= EXERCISE AIM =
Write out only the final part of the records below. It begins with the line that contains "Politique de confidentialité (1084, 632)" and ends with the last line.

===== INFORMATION PROVIDED

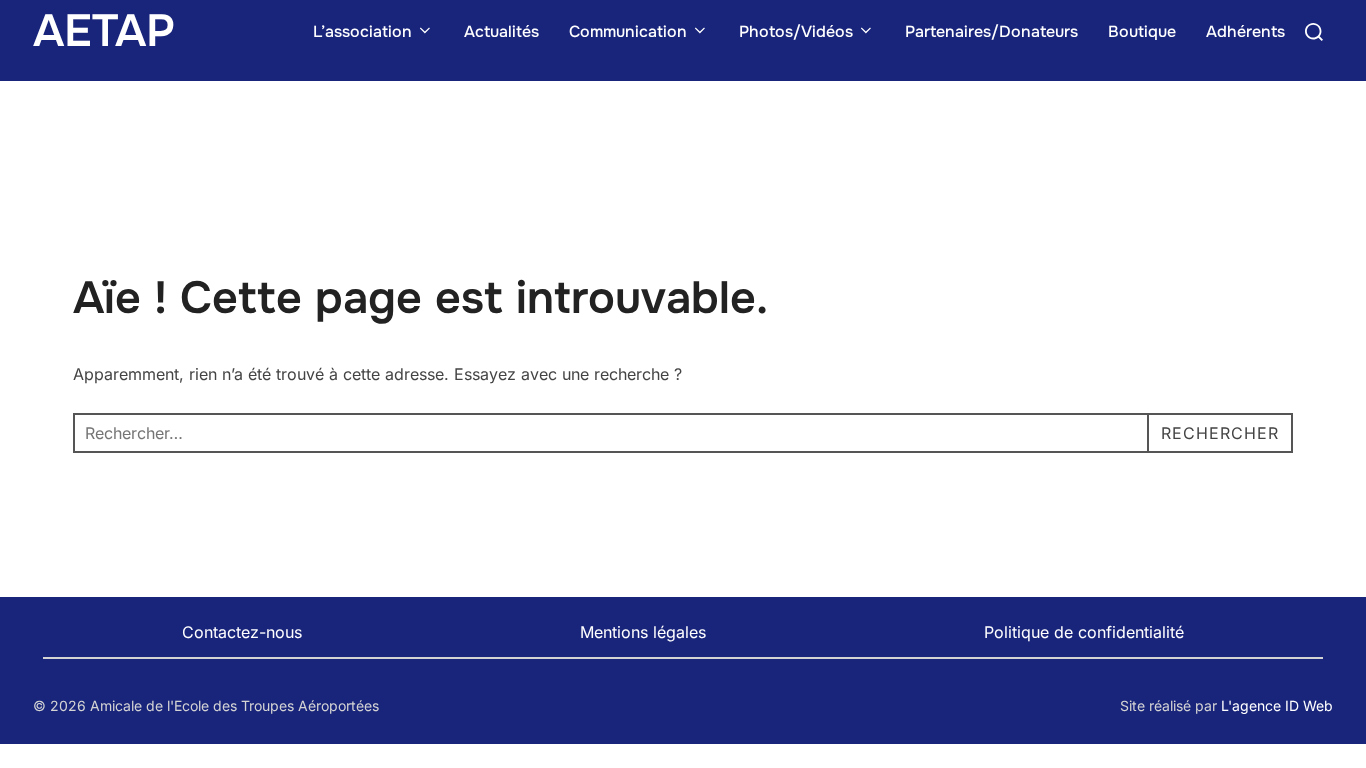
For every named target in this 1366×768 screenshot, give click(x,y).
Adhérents (1245, 31)
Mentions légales (643, 632)
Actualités (501, 31)
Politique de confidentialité (1084, 632)
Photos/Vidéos (796, 31)
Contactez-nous (242, 632)
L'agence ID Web (1277, 705)
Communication (628, 31)
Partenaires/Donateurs (991, 31)
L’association (362, 31)
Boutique (1142, 31)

==========

= EXERCISE OUTPUT =
Politique de confidentialité (1084, 632)
Photos/Vidéos (796, 31)
Contactez-nous (242, 632)
L'agence ID Web (1277, 705)
Communication (628, 31)
Partenaires/Donateurs (991, 31)
L’association (362, 31)
Boutique (1142, 31)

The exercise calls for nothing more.